Tokoh favorit saya dalam buku ini, tentu saja, Nyai Ontosoroh. Perempuan pribumi terpelajar, berani, cerdas dan berwibawa yang berdiri menentang ketidakadilan kulit Putih, Eropa kolonial. Nyai Ontosoroh adalah guru Minke dalam kehidupan, mengajarkan kepada Minke banyak hal, pendapat, pertimbangan dan sudut pandang yang tidak diperoleh Minke dari orang lain apalagi dari sekolah, dengan begitu maka Nyai Ontosoroh banyak memberikan pengaruh pada Minke. Sosok Nyai Ontosoroh ini diceritakan maju melampaui jamannya, bahkan di jaman sekarang pun tidak semua perempuan dapat berpikir dan bertindak demikian.

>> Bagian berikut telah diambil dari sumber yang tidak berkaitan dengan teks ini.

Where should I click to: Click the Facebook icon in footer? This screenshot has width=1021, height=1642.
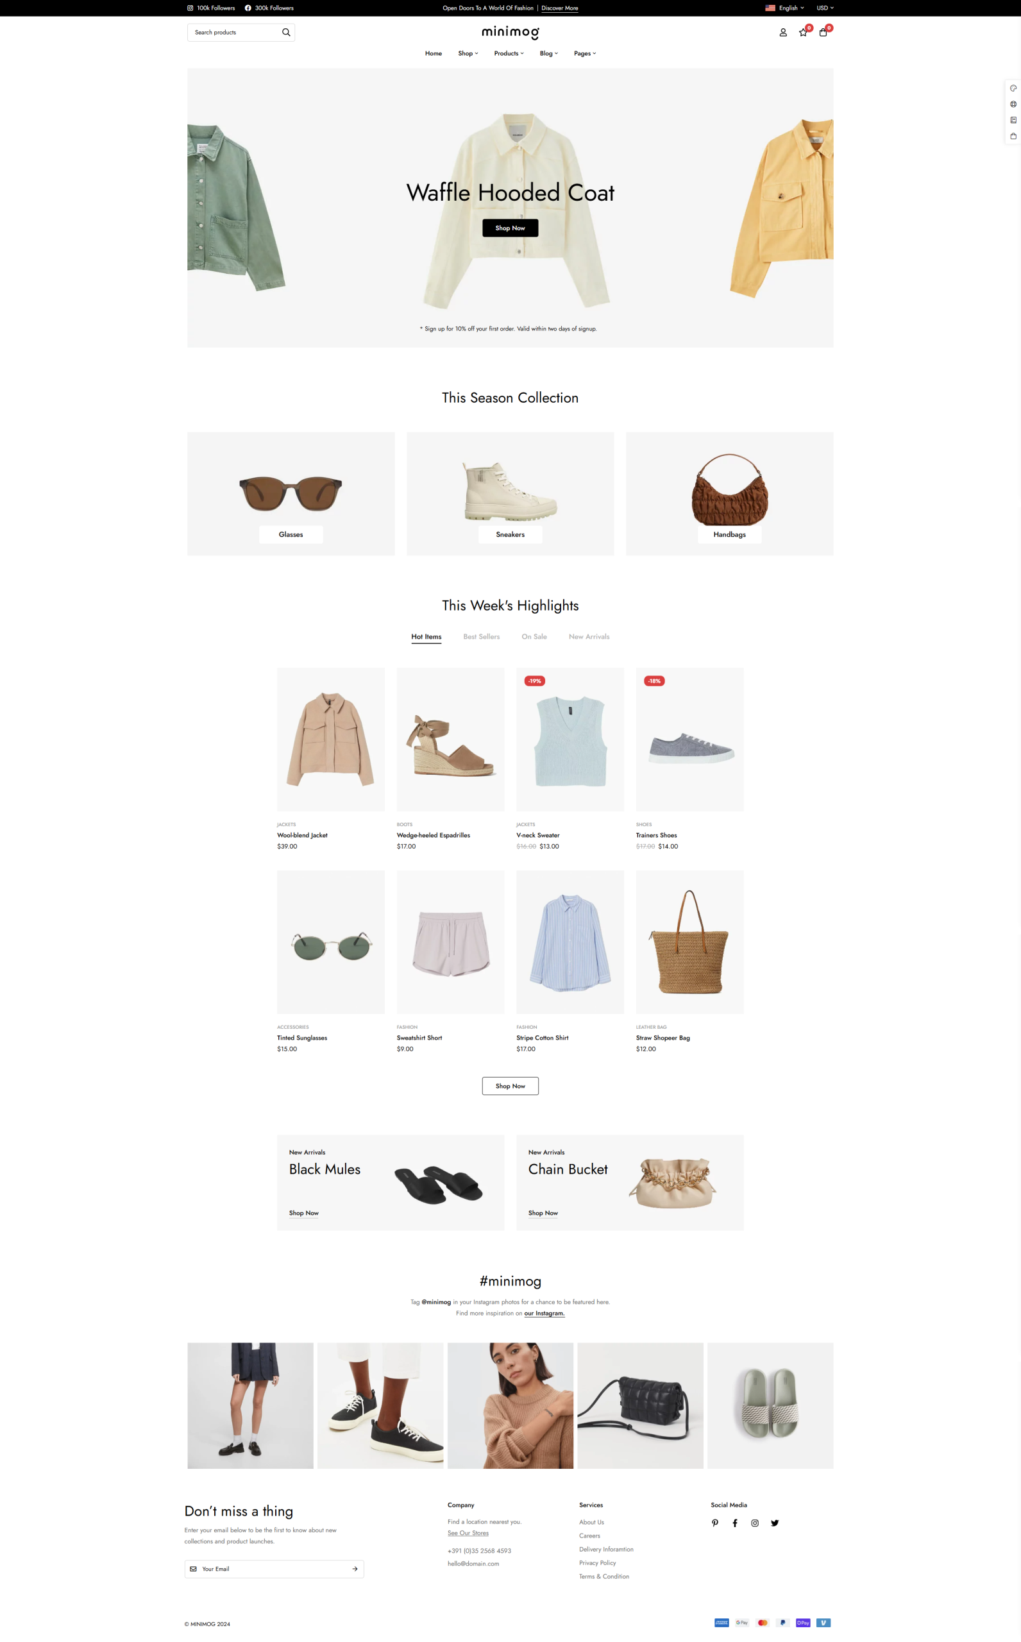[x=735, y=1522]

Dalam buku ini beberapa kali disebutkan bahwa Minke adalah lulusan HBS yang mengesankan bahwa HBS adalah gelar pendidikan yang membanggakan, maka saya pun tertarik untuk browsing soal HBS ini. Ternyata memang benar, HBS atau kependekan dari Horgere Burger School adalah sekolah lanjutan tingkat menengah pada zaman Hindia Belanda, serupa dengan SMP dan SMA. Proporsi Pribumi untuk dapat bersekolah di HBS sangat rendah, pada tahun 1900-an (di masa Minke) Pribumi hanya 2% saja dari total siswa HBS, sementara lainnya adalah anak-anak Totok Eropa atau Peranakan. HBS di Hindia Belanda dirancang sama dengan HBS di Belanda sehingga standar kurikulumnya tinggi dan ketat. Karena tuntutan kurikulum yang tinggi tersebut, maka tingkat kelulusan sampai mendapatkan ijazah HBS hanya 25% dari total siswa. Di HBS para siswanya wajib lulus pelajaran 4 bahasa: Belanda, Jerman, Inggris dan Perancis. Pantas saja dalam buku Minke diceritakan bisa bicara, membaca dan menulis dengan berbagai bahasa tersebut.

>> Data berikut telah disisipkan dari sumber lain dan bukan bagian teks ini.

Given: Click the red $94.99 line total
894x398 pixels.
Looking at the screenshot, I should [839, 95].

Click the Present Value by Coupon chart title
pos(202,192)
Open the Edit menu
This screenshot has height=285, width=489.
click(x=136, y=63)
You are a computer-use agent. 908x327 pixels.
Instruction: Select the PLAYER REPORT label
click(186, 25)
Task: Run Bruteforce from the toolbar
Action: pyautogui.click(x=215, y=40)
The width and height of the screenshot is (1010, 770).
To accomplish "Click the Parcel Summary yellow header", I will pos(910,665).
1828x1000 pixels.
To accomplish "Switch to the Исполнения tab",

Ada satu lagi hal menarik yang beredar di kalangan pembaca Pram, yaitu bahwa sosok Minke dalam buku ini terinspirasi (bahkan mungkin setengah bagian cerita ini merupakan representasinya) dari tokoh nyata bernama Raden Mas Tirto Adi Suryo. Seorang pelopor pergerakan Indonesia dan tokoh pers nasional, yang sempat terlupakan oleh masyarakat kita.
Lewat buku ini, Pramoedya Ananta Toer sekali lagi membuktikan kebesaran namanya sebagai seorang sastrawan Indonesia, yang menulis karya besar justru ketika menjadi tawanan politik di Pulau Buru. Karena kekhawatiran bahwa dia takkan bisa keluar dari pulau itu hidup-hidup, dan kecemasan bahwa cerita ini akan terkubur bersamanya tanpa sempat dituliskan, maka Pram mulai menuturkan kisah ini secara lisan kepada rekan sesama tawanan di pulau tersebut. Ketika akhirnya Pram berhasil menuliskan cerita ini, dan pada tahun 1980 menerbitkannya, hanya berselang beberapa bulan dari penerbitan buku tersebut dicekal dilarang beredar oleh Jaksa Agung pada masa itu. Baru 20 tahun kemudian, buku ini kembali diterbitkan dan beredar di Indonesia.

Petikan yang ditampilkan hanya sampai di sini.